Sample locations can be created for the following primary sampling designs:
- Simple random sampling—Create sample points randomly within the study area. Each location in the study area is equally likely to be selected as a sample location. The study area will be treated as a single area, and all boundaries between polygons or raster categories will be ignored (for example, a polygon feature class of all counties within a state will define the same study area as a single polygon of the entire state). Simple random sampling is useful when you want to investigate the entire study area, but no location is more important for sampling than any other location. To perform simple random sampling, specify the Simple random option for the Sampling Method parameter.
- Example application: If the study area is a dense forest where every location can be assumed to have a tree, simple random sampling can be used to randomly sample trees within the forest.
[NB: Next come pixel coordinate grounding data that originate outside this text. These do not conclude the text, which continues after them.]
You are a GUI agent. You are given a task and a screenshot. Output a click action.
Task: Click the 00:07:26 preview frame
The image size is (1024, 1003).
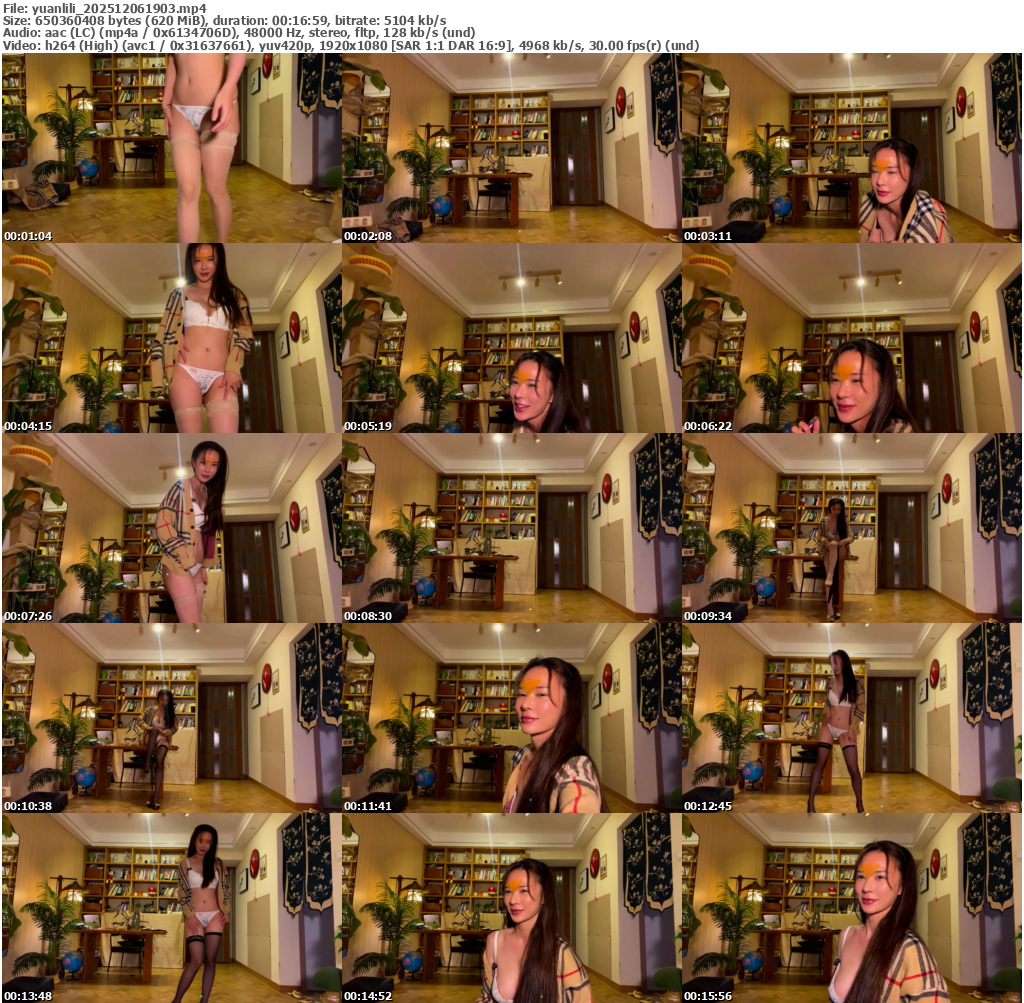(171, 528)

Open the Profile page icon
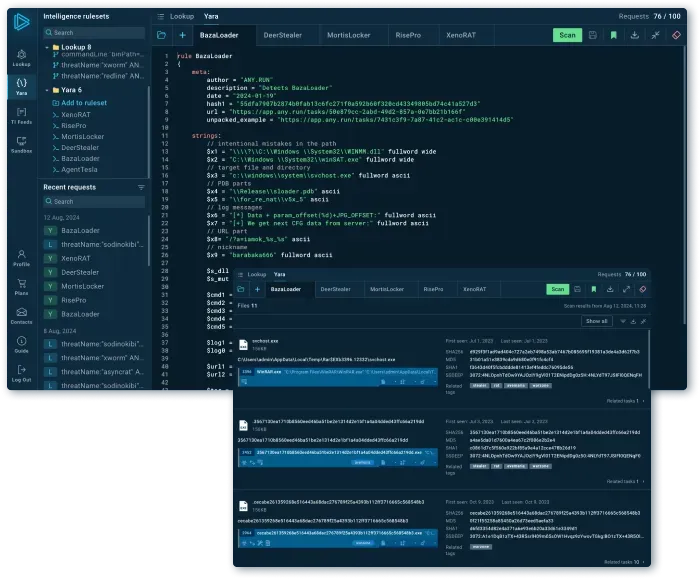pyautogui.click(x=21, y=258)
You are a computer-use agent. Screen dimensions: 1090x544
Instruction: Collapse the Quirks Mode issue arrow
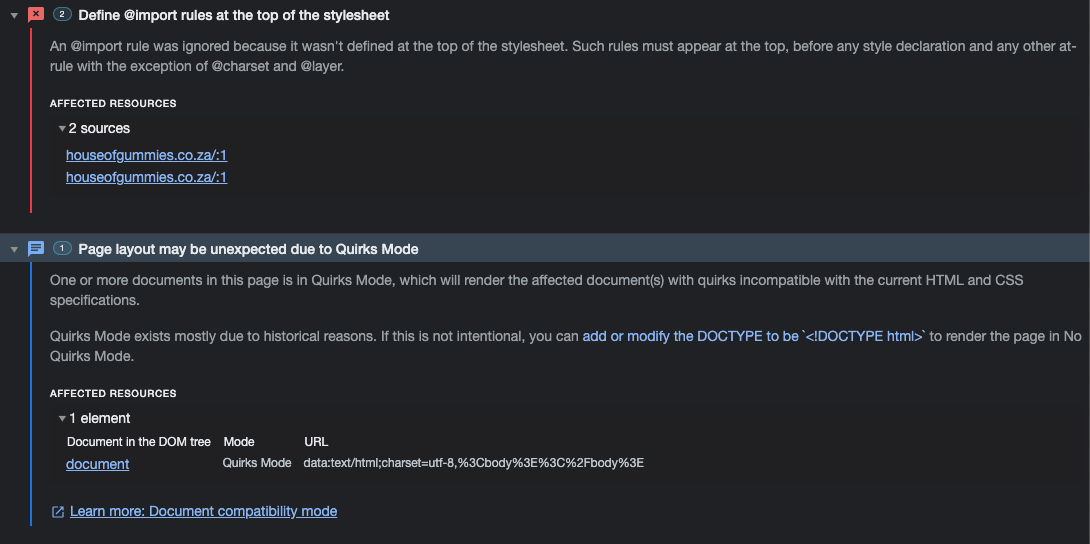coord(14,249)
- Stratified random sampling—Create sample points by dividing the study area into distinct strata (such as soil class or land use type) and performing simple random sampling separately within each stratum. Stratified random sampling is useful when you want to ensure that all strata are represented in the sample. To perform stratified random sampling, specify one of the three stratification options for the Sampling Method parameter (see the next usage tip for information about each type of stratification).
- Example application: If a national park is divided into elevation classes, stratified random sampling can be used to collect soil samples separately for each elevation class. This ensures that there will be sufficient soil sampling across all elevations in the park.
- Systematic sampling—Create sample locations in a gridded, nonrandom pattern within the study area. The grid is created by a tessellation of regularly shaped polygons (such as hexagons, squares, or triangles). The sample locations can be returned as the tessellated polygons or as points (the centroids of the tessellated polygons). Systematic sampling is useful for ensuring that no sections of the study area are sampled more than others, which is often desirable when the goal is to create a map of the samples rather than to make inferences about the entire study area. To perform systematic sampling, specify the Systematic option for the Sampling Method parameter.
- Example application: To study the ocean floor in a marine area, you can create a hexagonal grid of sample locations to sample marine plant species.
- Cluster sampling—Create sample polygons by creating a systematic sample and randomly selecting some of the polygons from the tessellation. The resulting polygons are called clusters and, typically, the clusters are exhaustively studied, sampling as much as possible within each cluster. Cluster sampling is useful when you are interested in how samples interact with each other at short distances, and it is acceptable for large sections of the study area to have no samples. To perform cluster sampling, specify the Cluster option for the Sampling Method parameter.
- Example application: When sampling insect colonies, cluster sampling can be used to create small areas of a plot, and all insect colonies within the clusters will be sampled.
- Simple random sampling—Create sample points randomly within the study area. Each location in the study area is equally likely to be selected as a sample location. The study area will be treated as a single area, and all boundaries between polygons or raster categories will be ignored (for example, a polygon feature class of all counties within a state will define the same study area as a single polygon of the entire state). Simple random sampling is useful when you want to investigate the entire study area, but no location is more important for sampling than any other location. To perform simple random sampling, specify the Simple random option for the Sampling Method parameter.
For stratified sampling, you can define the strata in the three ways described below. Each is an option for the Sampling Method parameter.
- Stratify by individual polygon—Each record in a polygon feature class is a different stratum. For example, if the study area is a field with subplots stored as separate polygons, sample points will be created separately for each subplot. The input study area must be polygons.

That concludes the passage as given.